*TASK BRIEF:* Provide the entries once more, identical in every word.

ENTRIES SHOWN Block Start

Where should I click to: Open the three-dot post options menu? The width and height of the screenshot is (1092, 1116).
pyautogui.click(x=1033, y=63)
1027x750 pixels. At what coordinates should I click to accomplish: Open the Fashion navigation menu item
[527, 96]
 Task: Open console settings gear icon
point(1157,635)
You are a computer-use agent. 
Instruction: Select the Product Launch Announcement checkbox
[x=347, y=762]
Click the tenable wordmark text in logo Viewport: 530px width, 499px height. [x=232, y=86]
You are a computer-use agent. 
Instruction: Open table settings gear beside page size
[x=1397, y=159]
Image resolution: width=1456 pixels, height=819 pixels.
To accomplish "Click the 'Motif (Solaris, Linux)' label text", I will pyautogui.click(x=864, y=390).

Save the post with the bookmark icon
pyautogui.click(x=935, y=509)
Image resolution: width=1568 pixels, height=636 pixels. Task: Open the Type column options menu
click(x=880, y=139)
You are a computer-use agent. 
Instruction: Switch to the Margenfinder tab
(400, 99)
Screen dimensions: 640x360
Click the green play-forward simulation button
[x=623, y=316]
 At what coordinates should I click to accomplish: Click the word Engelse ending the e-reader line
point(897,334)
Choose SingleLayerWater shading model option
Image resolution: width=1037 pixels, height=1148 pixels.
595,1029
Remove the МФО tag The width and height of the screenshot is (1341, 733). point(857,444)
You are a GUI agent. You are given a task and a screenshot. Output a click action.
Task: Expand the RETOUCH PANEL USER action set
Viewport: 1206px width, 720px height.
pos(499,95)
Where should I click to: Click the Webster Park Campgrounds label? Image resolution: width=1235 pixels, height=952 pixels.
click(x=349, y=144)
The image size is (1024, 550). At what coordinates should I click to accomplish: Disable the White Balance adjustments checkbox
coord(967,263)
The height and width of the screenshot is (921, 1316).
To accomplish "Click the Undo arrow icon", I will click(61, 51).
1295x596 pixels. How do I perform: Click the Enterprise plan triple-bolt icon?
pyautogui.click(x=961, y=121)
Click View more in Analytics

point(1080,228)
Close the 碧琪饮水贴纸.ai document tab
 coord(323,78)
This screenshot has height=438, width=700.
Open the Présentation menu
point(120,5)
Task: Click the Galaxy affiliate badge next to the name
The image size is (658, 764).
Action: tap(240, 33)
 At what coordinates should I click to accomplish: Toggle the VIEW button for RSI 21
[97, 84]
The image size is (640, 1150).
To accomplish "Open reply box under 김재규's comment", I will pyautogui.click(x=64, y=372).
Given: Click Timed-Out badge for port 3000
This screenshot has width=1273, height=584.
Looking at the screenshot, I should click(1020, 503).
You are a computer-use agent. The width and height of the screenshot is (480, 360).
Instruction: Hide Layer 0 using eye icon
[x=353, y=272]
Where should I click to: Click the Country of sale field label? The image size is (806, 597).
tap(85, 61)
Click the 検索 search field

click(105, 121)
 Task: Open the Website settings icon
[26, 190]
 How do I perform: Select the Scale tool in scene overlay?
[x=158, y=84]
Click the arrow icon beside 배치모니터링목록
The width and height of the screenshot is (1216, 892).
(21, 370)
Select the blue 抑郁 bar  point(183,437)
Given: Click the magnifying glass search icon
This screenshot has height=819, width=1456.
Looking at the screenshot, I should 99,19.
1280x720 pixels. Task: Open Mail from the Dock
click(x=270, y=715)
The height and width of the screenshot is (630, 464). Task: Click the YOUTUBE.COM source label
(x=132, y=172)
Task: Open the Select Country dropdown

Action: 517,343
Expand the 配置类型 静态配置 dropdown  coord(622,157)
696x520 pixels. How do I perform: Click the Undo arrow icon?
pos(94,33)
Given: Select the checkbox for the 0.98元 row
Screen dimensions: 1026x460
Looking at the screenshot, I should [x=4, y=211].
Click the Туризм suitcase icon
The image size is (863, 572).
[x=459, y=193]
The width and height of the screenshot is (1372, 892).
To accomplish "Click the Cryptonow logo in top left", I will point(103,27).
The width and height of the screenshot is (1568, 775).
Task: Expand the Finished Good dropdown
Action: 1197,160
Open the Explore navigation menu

ENTRIES SHOWN Block End

*REPLY:*
Where should I click to: Open the three-dot post options menu? The width and height of the screenshot is (1092, 1116).
pyautogui.click(x=1033, y=63)
1027x750 pixels. At what coordinates should I click to accomplish: Open the Fashion navigation menu item
[527, 96]
 Task: Open console settings gear icon
point(1157,635)
You are a computer-use agent. 
Instruction: Select the Product Launch Announcement checkbox
[x=347, y=762]
Click the tenable wordmark text in logo Viewport: 530px width, 499px height. [x=232, y=86]
You are a computer-use agent. 
Instruction: Open table settings gear beside page size
[x=1397, y=159]
Image resolution: width=1456 pixels, height=819 pixels.
To accomplish "Click the 'Motif (Solaris, Linux)' label text", I will pyautogui.click(x=864, y=390).

Save the post with the bookmark icon
pyautogui.click(x=935, y=509)
Image resolution: width=1568 pixels, height=636 pixels. Task: Open the Type column options menu
click(x=880, y=139)
You are a computer-use agent. 
Instruction: Switch to the Margenfinder tab
(400, 99)
Screen dimensions: 640x360
Click the green play-forward simulation button
[x=623, y=316]
 At what coordinates should I click to accomplish: Click the word Engelse ending the e-reader line
point(897,334)
Choose SingleLayerWater shading model option
Image resolution: width=1037 pixels, height=1148 pixels.
595,1029
Remove the МФО tag The width and height of the screenshot is (1341, 733). point(857,444)
You are a GUI agent. You are given a task and a screenshot. Output a click action.
Task: Expand the RETOUCH PANEL USER action set
Viewport: 1206px width, 720px height.
pos(499,95)
Where should I click to: Click the Webster Park Campgrounds label? Image resolution: width=1235 pixels, height=952 pixels.
click(x=349, y=144)
The image size is (1024, 550). At what coordinates should I click to accomplish: Disable the White Balance adjustments checkbox
coord(967,263)
The height and width of the screenshot is (921, 1316).
To accomplish "Click the Undo arrow icon", I will click(61, 51).
1295x596 pixels. How do I perform: Click the Enterprise plan triple-bolt icon?
pyautogui.click(x=961, y=121)
Click View more in Analytics

point(1080,228)
Close the 碧琪饮水贴纸.ai document tab
 coord(323,78)
This screenshot has height=438, width=700.
Open the Présentation menu
point(120,5)
Task: Click the Galaxy affiliate badge next to the name
The image size is (658, 764).
Action: tap(240, 33)
 At what coordinates should I click to accomplish: Toggle the VIEW button for RSI 21
[97, 84]
The image size is (640, 1150).
To accomplish "Open reply box under 김재규's comment", I will pyautogui.click(x=64, y=372).
Given: Click Timed-Out badge for port 3000
This screenshot has width=1273, height=584.
Looking at the screenshot, I should click(1020, 503).
You are a computer-use agent. The width and height of the screenshot is (480, 360).
Instruction: Hide Layer 0 using eye icon
[x=353, y=272]
Where should I click to: Click the Country of sale field label? The image size is (806, 597).
tap(85, 61)
Click the 検索 search field

click(105, 121)
 Task: Open the Website settings icon
[26, 190]
 How do I perform: Select the Scale tool in scene overlay?
[x=158, y=84]
Click the arrow icon beside 배치모니터링목록
The width and height of the screenshot is (1216, 892).
(21, 370)
Select the blue 抑郁 bar  point(183,437)
Given: Click the magnifying glass search icon
This screenshot has height=819, width=1456.
Looking at the screenshot, I should 99,19.
1280x720 pixels. Task: Open Mail from the Dock
click(x=270, y=715)
The height and width of the screenshot is (630, 464). Task: Click the YOUTUBE.COM source label
(x=132, y=172)
Task: Open the Select Country dropdown

Action: 517,343
Expand the 配置类型 静态配置 dropdown  coord(622,157)
696x520 pixels. How do I perform: Click the Undo arrow icon?
pos(94,33)
Given: Select the checkbox for the 0.98元 row
Screen dimensions: 1026x460
Looking at the screenshot, I should [x=4, y=211].
Click the Туризм suitcase icon
The image size is (863, 572).
[x=459, y=193]
The width and height of the screenshot is (1372, 892).
To accomplish "Click the Cryptonow logo in top left", I will point(103,27).
The width and height of the screenshot is (1568, 775).
Task: Expand the Finished Good dropdown
Action: 1197,160
Open the Explore navigation menu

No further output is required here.